Goal: Summarize the timestamp proposal below in two sentences.

Passage shown:
286 lines
9.9 KiB
Plaintext
286 lines
9.9 KiB
Plaintext
PEP: 410
|
|
Title: Use decimal.Decimal type for timestamps
|
|
Version: $Revision$
|
|
Last-Modified: $Date$
|
|
Author: Victor Stinner <victor.stinner@haypocalc.com>
|
|
Status: Draft
|
|
Type: Standards Track
|
|
Content-Type: text/x-rst
|
|
Created: 01-Feburary-2012
|
|
Python-Version: 3.3
|
|
|
|
|
|
Abstract
|
|
========
|
|
|
|
Python 3.3 introduced functions supporting nanosecond resolutions. Python 3.3
|
|
only supports int or float to store timestamps, but these types cannot be use
|
|
to store a timestamp with a nanosecond resolution.
|
|
|
|
|
|
Motivation
|
|
==========
|
|
|
|
Python 2.3 introduced float timestamps to support subsecond resolutions.
|
|
os.stat() uses float timestamps by default since Python 2.5.
|
|
|
|
Python 3.3 introduced functions supporting nanosecond resolutions:
|
|
|
|
* os module: stat(), utimensat(), futimens()
|
|
* time module: clock_gettime(), clock_getres(), wallclock()
|
|
|
|
The Python float type uses binary64 format of the IEEE 754 standard. With a
|
|
resolution of 1 nanosecond (10\ :sup:`-9`), float timestamps lose precision for values
|
|
bigger than 2\ :sup:`24` seconds (194 days: 1970-07-14 for an Epoch timestamp).
|
|
|
|
.. note::
|
|
With a resolution of 1 microsecond (10\ :sup:`-6`), float timestamps lose precision
|
|
for values bigger than 2\ :sup:`33` seconds (272 years: 2242-03-16 for an Epoch
|
|
timestamp).
|
|
|
|
|
|
Specification
|
|
=============
|
|
|
|
Add decimal.Decimal as a new type for timestamps. Decimal supports any
|
|
timestamp resolution, support arithmetic operations and is comparable.
|
|
Functions getting float inputs support directly Decimal, Decimal is converted
|
|
implicitly to float, even if the conversion may lose precision.
|
|
|
|
Add a *timestamp* optional argument to:
|
|
|
|
* os module: fstat(), fstatat(), lstat() and stat()
|
|
* time module: clock(), clock_gettime(), clock_getres(), time() and
|
|
wallclock()
|
|
|
|
The *timestamp* argument is a type, there are three supported types:
|
|
|
|
* int
|
|
* float
|
|
* decimal.Decimal
|
|
|
|
The float type is still used by default for backward compatibility.
|
|
|
|
Support decimal.Decimal (without implicit conversion to float to avoid lose of
|
|
precision) in functions having timestamp arguments:
|
|
|
|
* datetime.datetime.fromtimestamp()
|
|
* time.gmtime(), time.localtime()
|
|
* os.utimensat(), os.futimens()

(Text and item location entries)
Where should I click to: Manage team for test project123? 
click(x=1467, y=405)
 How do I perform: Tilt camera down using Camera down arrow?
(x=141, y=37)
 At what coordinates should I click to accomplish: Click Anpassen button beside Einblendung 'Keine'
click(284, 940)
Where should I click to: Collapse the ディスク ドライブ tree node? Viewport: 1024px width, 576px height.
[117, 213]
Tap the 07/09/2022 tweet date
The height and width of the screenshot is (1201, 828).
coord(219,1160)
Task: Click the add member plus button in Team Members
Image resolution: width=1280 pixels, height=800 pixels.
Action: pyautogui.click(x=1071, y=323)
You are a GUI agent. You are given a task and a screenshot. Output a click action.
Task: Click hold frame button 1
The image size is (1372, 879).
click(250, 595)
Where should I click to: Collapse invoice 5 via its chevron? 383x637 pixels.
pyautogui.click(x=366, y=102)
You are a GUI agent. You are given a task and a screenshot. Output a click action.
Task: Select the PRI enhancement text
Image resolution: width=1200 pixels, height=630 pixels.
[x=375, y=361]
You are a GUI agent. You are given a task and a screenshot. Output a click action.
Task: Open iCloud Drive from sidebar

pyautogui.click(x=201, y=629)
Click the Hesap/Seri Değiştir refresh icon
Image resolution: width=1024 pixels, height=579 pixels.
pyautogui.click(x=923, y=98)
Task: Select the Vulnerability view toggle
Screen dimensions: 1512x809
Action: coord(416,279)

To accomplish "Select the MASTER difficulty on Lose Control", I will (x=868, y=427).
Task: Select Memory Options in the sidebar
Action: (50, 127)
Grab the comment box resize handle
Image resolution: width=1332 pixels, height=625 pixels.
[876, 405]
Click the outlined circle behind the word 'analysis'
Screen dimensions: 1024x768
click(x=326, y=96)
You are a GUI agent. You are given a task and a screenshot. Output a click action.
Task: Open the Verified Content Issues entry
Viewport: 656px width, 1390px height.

Result: Python 3.3 added functions with nanosecond resolution, but timestamps can only be stored as int or float, and at a 1-nanosecond resolution float timestamps lose precision for values above 2^24 seconds. The proposal adds decimal.Decimal as a timestamp type through a new optional *timestamp* argument on several os and time functions, which accepts int, float or decimal.Decimal while keeping float as the default for backward compatibility.